Varroa in the Hive: How it Spreads
No matter how careful you are, mites move. There’s no such thing as a perfect barrier. Within a yard, bees drift into the wrong hives, rob weak colonies, or swarm and take mites with them. Once a few colonies are infested, the mites spread like smoke. Between yards: shared tools, borrowed frames, and even pollination transport move mites further. One commercial beekeeper said he’s seen bees from one yard visiting another more than a kilometre away it happens without us noticing. What actually works is slowing it down: Sterilise hive tools between each site (a quick dip in methylated spirits or flame works). Quarantine new or returning colonies for two brood cycles before merging. Keep a basic record of date, yard, number of mites, what test you used, and what treatment you did.
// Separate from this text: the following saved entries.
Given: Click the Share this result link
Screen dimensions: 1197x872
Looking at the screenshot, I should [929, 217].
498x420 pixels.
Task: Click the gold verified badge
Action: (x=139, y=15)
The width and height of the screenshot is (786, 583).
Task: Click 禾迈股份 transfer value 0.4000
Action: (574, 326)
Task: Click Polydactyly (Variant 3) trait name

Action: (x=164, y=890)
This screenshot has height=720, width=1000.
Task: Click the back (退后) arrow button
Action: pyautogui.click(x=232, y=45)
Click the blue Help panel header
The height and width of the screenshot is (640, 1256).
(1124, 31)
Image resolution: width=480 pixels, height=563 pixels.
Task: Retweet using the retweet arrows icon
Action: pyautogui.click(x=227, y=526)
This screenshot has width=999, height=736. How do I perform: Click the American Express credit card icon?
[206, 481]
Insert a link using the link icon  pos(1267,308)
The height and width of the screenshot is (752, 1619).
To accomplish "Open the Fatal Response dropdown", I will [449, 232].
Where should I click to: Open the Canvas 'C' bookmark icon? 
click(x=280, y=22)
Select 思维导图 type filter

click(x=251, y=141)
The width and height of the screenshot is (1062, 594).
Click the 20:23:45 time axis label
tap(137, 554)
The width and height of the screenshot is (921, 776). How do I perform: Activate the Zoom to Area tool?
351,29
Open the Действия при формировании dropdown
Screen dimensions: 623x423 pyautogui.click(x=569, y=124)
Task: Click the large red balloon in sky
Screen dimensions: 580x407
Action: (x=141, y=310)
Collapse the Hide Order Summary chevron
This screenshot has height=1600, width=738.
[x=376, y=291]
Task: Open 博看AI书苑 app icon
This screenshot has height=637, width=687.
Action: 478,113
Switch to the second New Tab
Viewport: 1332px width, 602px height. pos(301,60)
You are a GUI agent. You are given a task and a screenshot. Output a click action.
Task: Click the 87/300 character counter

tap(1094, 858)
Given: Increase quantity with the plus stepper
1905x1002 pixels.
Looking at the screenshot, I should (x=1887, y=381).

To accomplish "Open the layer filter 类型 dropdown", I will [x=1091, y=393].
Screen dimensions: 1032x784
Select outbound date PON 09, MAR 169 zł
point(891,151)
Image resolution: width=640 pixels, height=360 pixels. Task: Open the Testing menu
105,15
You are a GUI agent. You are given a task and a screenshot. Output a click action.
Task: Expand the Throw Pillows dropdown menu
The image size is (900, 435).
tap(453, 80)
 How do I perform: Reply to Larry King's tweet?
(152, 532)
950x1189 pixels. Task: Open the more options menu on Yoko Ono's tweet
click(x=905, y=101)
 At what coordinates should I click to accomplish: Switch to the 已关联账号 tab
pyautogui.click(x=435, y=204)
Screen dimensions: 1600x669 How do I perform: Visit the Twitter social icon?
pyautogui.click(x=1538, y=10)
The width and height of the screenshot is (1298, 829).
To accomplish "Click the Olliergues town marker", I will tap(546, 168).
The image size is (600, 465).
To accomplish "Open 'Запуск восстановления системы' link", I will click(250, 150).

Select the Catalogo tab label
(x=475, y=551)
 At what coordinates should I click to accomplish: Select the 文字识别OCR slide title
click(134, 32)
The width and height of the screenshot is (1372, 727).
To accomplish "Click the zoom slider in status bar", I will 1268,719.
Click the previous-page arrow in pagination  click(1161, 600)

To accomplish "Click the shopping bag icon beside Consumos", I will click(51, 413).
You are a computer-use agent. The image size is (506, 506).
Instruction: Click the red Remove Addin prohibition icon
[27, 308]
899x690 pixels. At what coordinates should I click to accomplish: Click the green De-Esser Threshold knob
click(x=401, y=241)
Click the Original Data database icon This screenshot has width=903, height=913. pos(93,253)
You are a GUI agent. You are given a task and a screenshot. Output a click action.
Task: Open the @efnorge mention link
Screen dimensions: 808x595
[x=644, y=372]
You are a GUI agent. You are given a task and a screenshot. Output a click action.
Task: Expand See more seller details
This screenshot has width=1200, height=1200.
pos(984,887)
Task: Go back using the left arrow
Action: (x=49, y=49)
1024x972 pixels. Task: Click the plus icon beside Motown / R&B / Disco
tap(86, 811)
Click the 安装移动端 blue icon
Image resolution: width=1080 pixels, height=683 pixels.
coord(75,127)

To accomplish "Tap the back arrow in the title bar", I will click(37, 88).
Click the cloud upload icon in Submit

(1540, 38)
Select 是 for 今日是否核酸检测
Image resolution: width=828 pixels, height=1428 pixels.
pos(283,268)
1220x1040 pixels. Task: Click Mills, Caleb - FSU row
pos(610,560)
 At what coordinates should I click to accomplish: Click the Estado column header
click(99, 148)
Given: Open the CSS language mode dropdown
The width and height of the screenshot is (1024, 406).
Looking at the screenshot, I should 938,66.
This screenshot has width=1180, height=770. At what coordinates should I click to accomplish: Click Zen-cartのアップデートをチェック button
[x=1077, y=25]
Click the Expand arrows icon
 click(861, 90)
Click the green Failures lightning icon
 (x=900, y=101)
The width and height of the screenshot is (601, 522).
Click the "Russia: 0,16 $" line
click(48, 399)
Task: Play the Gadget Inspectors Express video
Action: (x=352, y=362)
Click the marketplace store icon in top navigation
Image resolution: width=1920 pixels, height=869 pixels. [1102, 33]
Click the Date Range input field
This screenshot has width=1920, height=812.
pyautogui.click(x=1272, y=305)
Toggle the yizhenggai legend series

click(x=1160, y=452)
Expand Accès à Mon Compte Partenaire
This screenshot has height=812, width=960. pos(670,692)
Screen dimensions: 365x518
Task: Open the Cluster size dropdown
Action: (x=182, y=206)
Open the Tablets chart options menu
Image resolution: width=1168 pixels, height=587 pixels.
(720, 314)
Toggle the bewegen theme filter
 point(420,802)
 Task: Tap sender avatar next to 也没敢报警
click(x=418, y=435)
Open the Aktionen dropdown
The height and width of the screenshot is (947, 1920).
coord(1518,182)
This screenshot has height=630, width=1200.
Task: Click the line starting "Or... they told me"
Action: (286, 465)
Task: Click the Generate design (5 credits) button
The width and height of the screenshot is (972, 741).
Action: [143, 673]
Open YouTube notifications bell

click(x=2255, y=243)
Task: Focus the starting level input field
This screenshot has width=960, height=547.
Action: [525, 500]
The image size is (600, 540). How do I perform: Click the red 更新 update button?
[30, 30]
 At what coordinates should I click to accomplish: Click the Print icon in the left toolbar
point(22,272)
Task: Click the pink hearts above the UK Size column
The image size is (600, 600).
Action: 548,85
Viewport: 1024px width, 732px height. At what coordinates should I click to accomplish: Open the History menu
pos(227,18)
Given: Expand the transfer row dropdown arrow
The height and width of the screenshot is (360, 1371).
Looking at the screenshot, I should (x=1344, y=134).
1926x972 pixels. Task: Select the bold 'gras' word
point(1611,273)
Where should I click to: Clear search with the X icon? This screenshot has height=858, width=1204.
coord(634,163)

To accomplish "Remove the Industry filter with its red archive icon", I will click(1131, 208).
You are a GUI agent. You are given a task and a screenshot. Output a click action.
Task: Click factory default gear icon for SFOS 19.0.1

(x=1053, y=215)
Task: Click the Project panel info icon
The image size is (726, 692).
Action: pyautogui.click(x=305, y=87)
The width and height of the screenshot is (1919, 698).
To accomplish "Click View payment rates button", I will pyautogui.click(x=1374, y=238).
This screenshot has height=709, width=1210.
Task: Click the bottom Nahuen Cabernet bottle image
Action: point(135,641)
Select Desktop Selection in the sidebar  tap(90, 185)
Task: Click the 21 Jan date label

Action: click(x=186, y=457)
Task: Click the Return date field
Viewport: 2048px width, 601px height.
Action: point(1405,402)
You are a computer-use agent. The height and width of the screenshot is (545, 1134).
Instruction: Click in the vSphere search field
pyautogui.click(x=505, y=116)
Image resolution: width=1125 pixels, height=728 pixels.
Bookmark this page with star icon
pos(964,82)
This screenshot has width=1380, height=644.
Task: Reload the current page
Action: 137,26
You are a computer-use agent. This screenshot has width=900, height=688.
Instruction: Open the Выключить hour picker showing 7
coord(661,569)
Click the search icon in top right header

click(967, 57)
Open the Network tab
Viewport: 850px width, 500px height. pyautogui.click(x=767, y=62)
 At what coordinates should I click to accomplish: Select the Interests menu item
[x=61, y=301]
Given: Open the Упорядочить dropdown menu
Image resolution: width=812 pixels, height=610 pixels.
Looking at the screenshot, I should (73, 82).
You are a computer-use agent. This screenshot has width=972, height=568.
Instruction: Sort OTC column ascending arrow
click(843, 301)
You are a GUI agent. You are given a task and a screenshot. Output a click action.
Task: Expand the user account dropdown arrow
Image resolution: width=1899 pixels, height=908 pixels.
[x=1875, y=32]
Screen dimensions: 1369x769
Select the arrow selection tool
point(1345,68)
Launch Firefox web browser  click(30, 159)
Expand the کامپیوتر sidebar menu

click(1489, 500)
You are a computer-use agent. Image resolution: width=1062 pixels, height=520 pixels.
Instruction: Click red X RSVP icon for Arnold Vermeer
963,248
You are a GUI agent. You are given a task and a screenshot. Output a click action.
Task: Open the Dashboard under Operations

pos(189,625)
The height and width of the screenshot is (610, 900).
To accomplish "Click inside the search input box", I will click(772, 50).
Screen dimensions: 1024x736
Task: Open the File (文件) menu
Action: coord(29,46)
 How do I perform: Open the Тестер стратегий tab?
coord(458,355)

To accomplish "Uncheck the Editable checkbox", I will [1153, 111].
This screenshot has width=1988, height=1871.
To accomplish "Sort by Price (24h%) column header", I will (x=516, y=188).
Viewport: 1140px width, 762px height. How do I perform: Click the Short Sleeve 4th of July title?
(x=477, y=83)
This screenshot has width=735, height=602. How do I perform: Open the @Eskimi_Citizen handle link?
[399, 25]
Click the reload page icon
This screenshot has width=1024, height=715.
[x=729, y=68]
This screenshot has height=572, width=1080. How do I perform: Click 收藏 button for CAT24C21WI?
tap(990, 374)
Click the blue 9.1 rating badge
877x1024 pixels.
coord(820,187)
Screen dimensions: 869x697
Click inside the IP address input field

Why Understanding Biology Matters for Control

(Doubleduff, 2023)
You can’t manage varroa by the calendar anymore; it has to be based on what’s happening inside the brood. Broodless windows (natural or made): When there’s no capped brood, every mite is exposed on adult bees. That’s the perfect moment to treat them with oxalic acid because it hits them all at once. A frame isolator makes this easier: lock the queen on one frame, wait 24 days, remove that frame before the drones hatch, then treat. Drone-trap & cut: This uses the mite’s weakness. They love drone brood, so if you give them a special drone frame, they’ll lay there first. Once capped, you take that frame out and destroy it. That can drop mite levels by 30–40% without chemicals. Temperature-sensitive treatments: Organic acids like formic and thymol work really well overseas, but only inside a safe temperature range. If it’s too hot, queens can stop laying or die. That’s why planning treatment windows around the Riverland climate is so important. Rotate and go easy: Keep changing what treatment group you use each season to stop mites building resistance. And don’t use weak or continuous doses that just teaches mites to survive and messes with the bees’ pheromone communication (which affects their hygiene behaviour).
References:
Doubleduff, J. (2023, December 12). Varroa presentation [PowerPoint slides]. Personal communication forwarded by K. — received January 3, 2024.
Information on Varroa biology and management was compiled through multiple interviews with experienced Australian and New Zealand beekeepers, queen breeders, and researchers conducted between july and september 2025.